The opposition has managed to consolidate its support for one candidate after years of internal divisions and election boycotts that thwarted its ambitions of toppling the ruling party.
Machado had been barred from running for any public office for 15 years by the Maduro-controlled Supreme Court. The former lawmaker won an opposition primary in October with a landslide victory, winning more than 90% of the vote. After being blocked from taking part in the presidential race, he chose a university professor as his replacement, but the National Electoral Commission also barred him from registering. So Gonzalez, a political newcomer, was chosen.

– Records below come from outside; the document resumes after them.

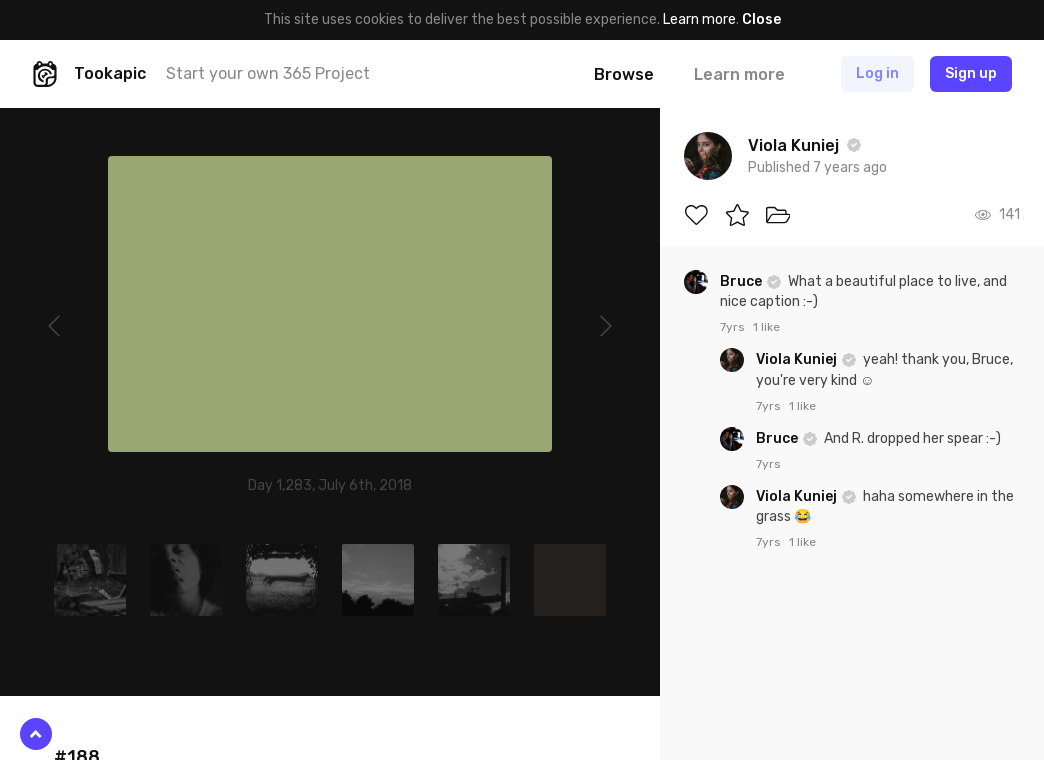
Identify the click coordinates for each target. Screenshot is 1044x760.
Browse (624, 74)
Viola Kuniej (798, 359)
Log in (877, 73)
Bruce (742, 281)
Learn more (699, 19)
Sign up (971, 73)
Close (761, 19)
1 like (766, 327)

There were eight candidates challenging Maduro in Sunday’s vote, but Gonzalez was the only one who posed a threat to Maduro’s power.

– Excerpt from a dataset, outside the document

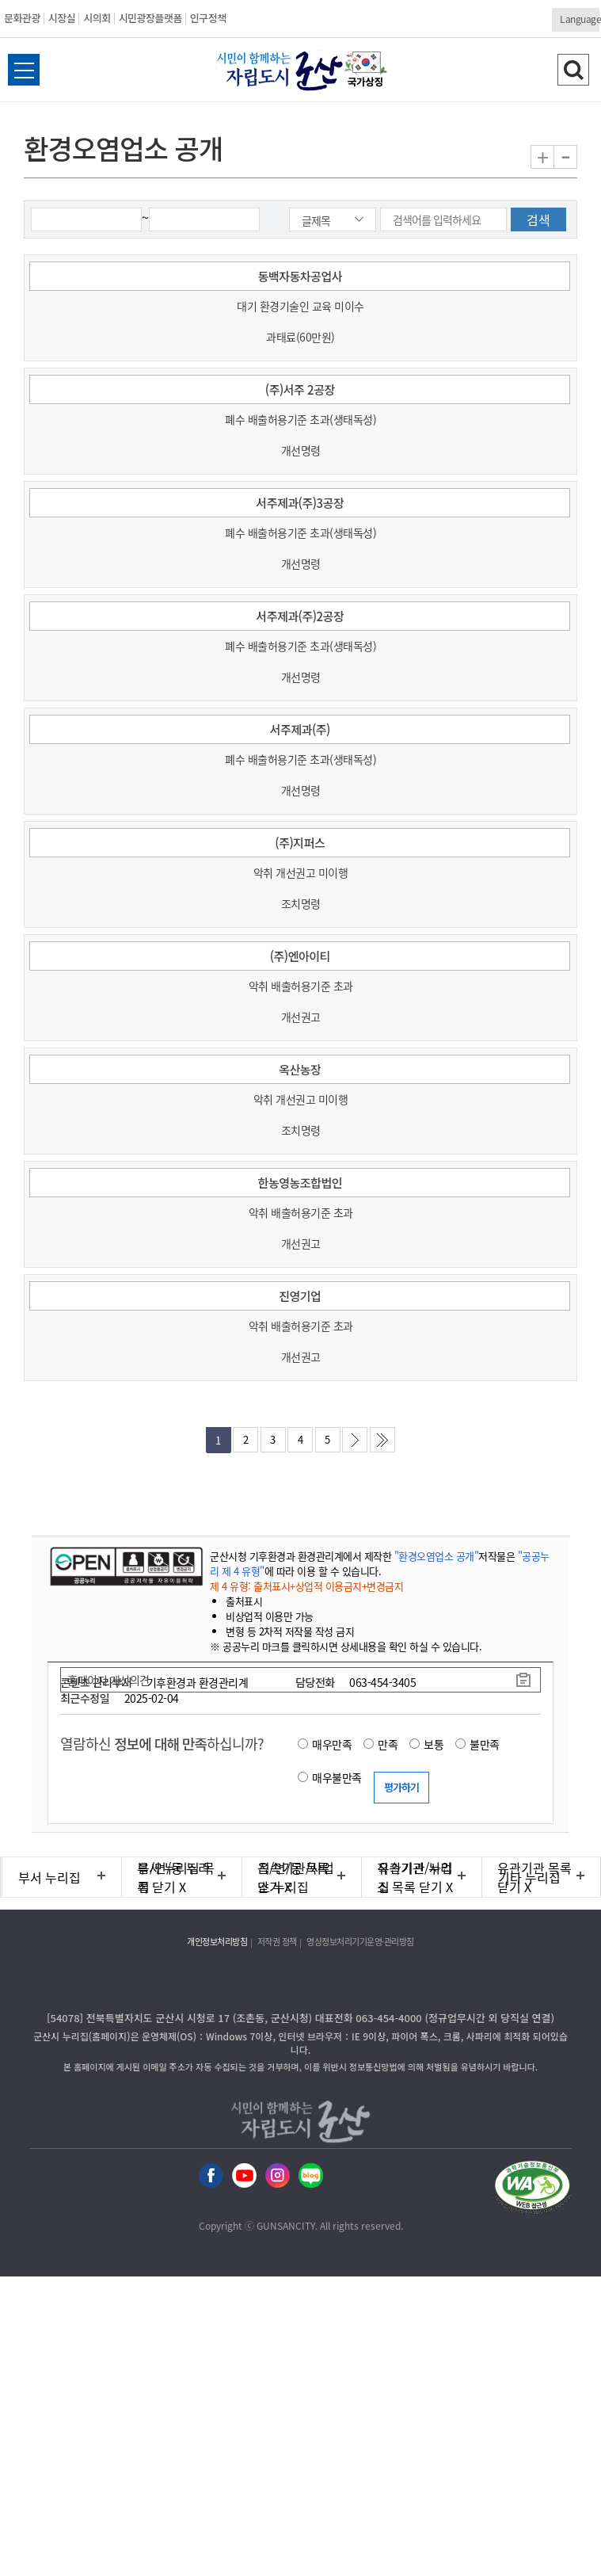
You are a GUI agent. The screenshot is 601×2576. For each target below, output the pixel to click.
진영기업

After the vote, President Maduro said he would recognize the election results and called on all other candidates to do the same.
“No one will create chaos in Venezuela,” Maduro said. “I recognize and will continue to recognize the electoral jury and the official announcements, and I will ensure that they are recognized.”
The economy is at the center of turmoil, and so is the election
Venezuela has the world’s largest oil reserves and was once Latin America’s most advanced economy, but it has plummeted since Maduro came to power. Plummeting oil prices, widespread shortages and hyperinflation of more than 130,000 percent first sparked social unrest and then mass migration.
U.S. sanctions aimed at forcing Maduro from power after his 2018 reelection, which the United States and dozens of other countries have condemned as illegitimate, have deepened the crisis.
Maduro has touted economic stability as his biggest selling point to voters in the election, citing entrepreneurship, a stable currency and low inflation. The International Monetary Fund projects the economy, which shrank 71% between 2012 and 2020, to grow 4% this year, the fastest in Latin America.
But most Venezuelans have not seen an improvement in their quality of life. Many earn less than $200 a month, and families struggle to afford basic goods; some are working second or third jobs. A basket of basic foods, enough to feed a family of four for a month, costs an estimated $385.
The opposition has sought to exploit the vast inequalities that have resulted from a crisis that has seen Venezuelans abandon their national currency, the bolivar, for the U.S. dollar.
Messrs. Gonzalez and Machado focused their campaigns on Venezuela’s vast interior, which has not seen the economic boom seen in Caracas in recent years, and promised a government that would create enough jobs to allow Venezuelans abroad to return and reunite with their families.